_SELECTED PASSAGE_

++++++++

I work from life, photographs, transferred images and patterns all
of which are loaded with significance. These personal associations involve
and engage me in the formal issues of painting. I use my body and myself
as the primary figure and subject to explore ideas about my identity. The
pieces are very layered and incorporate collage elements, drawing, printmaking,
photography and painting to address the formal issues of design. 1950s design
and culture, housewifery, antique etiquette, housekeeping guides and pin-up
girls heavily influence the most recent works.
The recent work began as a research project. I was watching friends get married
and have babies, becoming 'domesticated', and I started thinking about those
choices. I could sense and recognize conflicting pressures to stay home and
be a mother and create a nice home versus having a career and being ‘successful'.
I wanted to understand how images of women have changed, what changes them,
and what it means for women of my generation and myself.

++++++++

_STORED ROWS_
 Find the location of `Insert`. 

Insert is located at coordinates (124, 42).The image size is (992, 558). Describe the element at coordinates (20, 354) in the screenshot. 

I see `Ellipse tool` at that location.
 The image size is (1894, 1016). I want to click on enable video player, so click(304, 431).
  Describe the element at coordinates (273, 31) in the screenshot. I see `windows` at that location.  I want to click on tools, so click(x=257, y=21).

++++++++

_COMPLETE THE FOLLOWING_
**1.** Using the artist statement, answer each question on its own line:
(a) What does the writer use as the primary figure and subject?
(b) What did the recent work begin as?
(c) What were the writer's friends doing that started the writer thinking about those choices?
**2.** Pick up the artist statement after its final sentence and write the next paragraph.

_ANSWER SET_
**1.**
(a) The writer's body and self.
(b) A research project.
(c) Getting married and having babies.

**2.**
I started collecting antique
etiquette books, housekeeping guides and cook books. I was attracted to the
imagery and color, to the disgustingly vile recipes and bizarre advice. All
these books kept reaffirming (subtly and not so subtly) that a woman's ‘place'
is in the home, her duty is to her husband and family first and she will always
come second. Part
of her duty was to be chaste and sexually available, capable and reserved,
intelligent but not too smart. I
was amazed at the list of household chores a housewife was expected to perform,
or that a servant was expected to perform. It was clear the rules were very
different dependent on your class. In reality, the idealized housewife
was simply that – an ideal. None of the women in my family stayed home
– that was a luxury. The image of the 1950's housewife was a fabrication,
an ideal to keep women out of the work force, or at least embarrass those who
had no choice but to work. I'm curious about the conflict between that
ideal and it's reality, and current feminine and cultural ideals and their
realities.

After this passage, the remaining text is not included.